* WHAT NEEDS TO BE DONE *
Retype the full listing without altering anything.

* DATA TO EXAMINE *
....

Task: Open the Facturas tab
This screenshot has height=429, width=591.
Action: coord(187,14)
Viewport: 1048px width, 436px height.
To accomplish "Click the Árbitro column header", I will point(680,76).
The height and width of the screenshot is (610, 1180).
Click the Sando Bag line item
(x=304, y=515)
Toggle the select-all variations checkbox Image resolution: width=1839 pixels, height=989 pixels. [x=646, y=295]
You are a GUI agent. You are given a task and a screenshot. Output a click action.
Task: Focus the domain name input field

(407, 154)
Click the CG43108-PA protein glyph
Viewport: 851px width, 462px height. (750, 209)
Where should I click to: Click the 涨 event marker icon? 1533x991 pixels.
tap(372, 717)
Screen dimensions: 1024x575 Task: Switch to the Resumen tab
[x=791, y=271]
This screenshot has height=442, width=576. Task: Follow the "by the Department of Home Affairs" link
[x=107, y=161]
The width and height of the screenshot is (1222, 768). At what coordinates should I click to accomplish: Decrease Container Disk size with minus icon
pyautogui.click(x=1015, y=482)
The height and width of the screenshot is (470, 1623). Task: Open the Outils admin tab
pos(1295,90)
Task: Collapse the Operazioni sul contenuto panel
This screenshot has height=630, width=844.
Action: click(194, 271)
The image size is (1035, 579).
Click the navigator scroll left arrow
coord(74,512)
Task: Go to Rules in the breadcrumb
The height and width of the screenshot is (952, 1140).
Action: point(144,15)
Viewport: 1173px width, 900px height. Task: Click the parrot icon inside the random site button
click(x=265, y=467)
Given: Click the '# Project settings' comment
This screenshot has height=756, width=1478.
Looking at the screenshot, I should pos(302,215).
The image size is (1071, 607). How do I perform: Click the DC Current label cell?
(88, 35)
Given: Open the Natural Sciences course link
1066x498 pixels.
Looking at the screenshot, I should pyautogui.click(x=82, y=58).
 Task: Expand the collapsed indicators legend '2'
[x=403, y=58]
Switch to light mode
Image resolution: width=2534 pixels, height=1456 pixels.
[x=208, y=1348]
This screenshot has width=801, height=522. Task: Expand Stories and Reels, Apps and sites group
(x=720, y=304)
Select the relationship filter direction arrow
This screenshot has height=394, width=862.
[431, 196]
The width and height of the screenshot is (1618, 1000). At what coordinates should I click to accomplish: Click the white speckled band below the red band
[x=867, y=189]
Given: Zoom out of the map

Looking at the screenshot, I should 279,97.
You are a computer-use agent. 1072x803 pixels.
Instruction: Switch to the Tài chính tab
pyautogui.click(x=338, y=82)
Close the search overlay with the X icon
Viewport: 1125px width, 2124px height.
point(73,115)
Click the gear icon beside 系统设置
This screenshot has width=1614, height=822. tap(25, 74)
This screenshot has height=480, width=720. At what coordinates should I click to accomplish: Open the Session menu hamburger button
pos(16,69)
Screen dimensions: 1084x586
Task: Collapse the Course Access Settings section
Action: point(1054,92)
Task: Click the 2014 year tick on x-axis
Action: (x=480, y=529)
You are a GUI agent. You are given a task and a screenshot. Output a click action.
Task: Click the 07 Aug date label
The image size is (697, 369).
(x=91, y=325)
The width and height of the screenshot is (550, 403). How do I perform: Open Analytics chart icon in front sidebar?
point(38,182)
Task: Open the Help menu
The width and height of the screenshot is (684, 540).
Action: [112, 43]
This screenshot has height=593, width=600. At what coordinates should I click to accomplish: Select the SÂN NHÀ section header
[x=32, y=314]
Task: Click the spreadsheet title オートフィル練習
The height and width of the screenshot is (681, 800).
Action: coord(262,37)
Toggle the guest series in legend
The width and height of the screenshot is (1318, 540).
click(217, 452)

....

* TASK RESULT *
Task: Open the Facturas tab
This screenshot has height=429, width=591.
Action: coord(187,14)
Viewport: 1048px width, 436px height.
To accomplish "Click the Árbitro column header", I will point(680,76).
The height and width of the screenshot is (610, 1180).
Click the Sando Bag line item
(x=304, y=515)
Toggle the select-all variations checkbox Image resolution: width=1839 pixels, height=989 pixels. [x=646, y=295]
You are a GUI agent. You are given a task and a screenshot. Output a click action.
Task: Focus the domain name input field

(407, 154)
Click the CG43108-PA protein glyph
Viewport: 851px width, 462px height. (750, 209)
Where should I click to: Click the 涨 event marker icon? 1533x991 pixels.
tap(372, 717)
Screen dimensions: 1024x575 Task: Switch to the Resumen tab
[x=791, y=271]
This screenshot has height=442, width=576. Task: Follow the "by the Department of Home Affairs" link
[x=107, y=161]
The width and height of the screenshot is (1222, 768). At what coordinates should I click to accomplish: Decrease Container Disk size with minus icon
pyautogui.click(x=1015, y=482)
The height and width of the screenshot is (470, 1623). Task: Open the Outils admin tab
pos(1295,90)
Task: Collapse the Operazioni sul contenuto panel
This screenshot has height=630, width=844.
Action: click(194, 271)
The image size is (1035, 579).
Click the navigator scroll left arrow
coord(74,512)
Task: Go to Rules in the breadcrumb
The height and width of the screenshot is (952, 1140).
Action: point(144,15)
Viewport: 1173px width, 900px height. Task: Click the parrot icon inside the random site button
click(x=265, y=467)
Given: Click the '# Project settings' comment
This screenshot has height=756, width=1478.
Looking at the screenshot, I should pos(302,215).
The image size is (1071, 607). How do I perform: Click the DC Current label cell?
(88, 35)
Given: Open the Natural Sciences course link
1066x498 pixels.
Looking at the screenshot, I should pyautogui.click(x=82, y=58).
 Task: Expand the collapsed indicators legend '2'
[x=403, y=58]
Switch to light mode
Image resolution: width=2534 pixels, height=1456 pixels.
[x=208, y=1348]
This screenshot has width=801, height=522. Task: Expand Stories and Reels, Apps and sites group
(x=720, y=304)
Select the relationship filter direction arrow
This screenshot has height=394, width=862.
[431, 196]
The width and height of the screenshot is (1618, 1000). At what coordinates should I click to accomplish: Click the white speckled band below the red band
[x=867, y=189]
Given: Zoom out of the map

Looking at the screenshot, I should 279,97.
You are a computer-use agent. 1072x803 pixels.
Instruction: Switch to the Tài chính tab
pyautogui.click(x=338, y=82)
Close the search overlay with the X icon
Viewport: 1125px width, 2124px height.
point(73,115)
Click the gear icon beside 系统设置
This screenshot has width=1614, height=822. tap(25, 74)
This screenshot has height=480, width=720. At what coordinates should I click to accomplish: Open the Session menu hamburger button
pos(16,69)
Screen dimensions: 1084x586
Task: Collapse the Course Access Settings section
Action: point(1054,92)
Task: Click the 2014 year tick on x-axis
Action: (x=480, y=529)
You are a GUI agent. You are given a task and a screenshot. Output a click action.
Task: Click the 07 Aug date label
The image size is (697, 369).
(x=91, y=325)
The width and height of the screenshot is (550, 403). How do I perform: Open Analytics chart icon in front sidebar?
point(38,182)
Task: Open the Help menu
The width and height of the screenshot is (684, 540).
Action: [112, 43]
This screenshot has height=593, width=600. At what coordinates should I click to accomplish: Select the SÂN NHÀ section header
[x=32, y=314]
Task: Click the spreadsheet title オートフィル練習
The height and width of the screenshot is (681, 800).
Action: coord(262,37)
Toggle the guest series in legend
The width and height of the screenshot is (1318, 540).
click(217, 452)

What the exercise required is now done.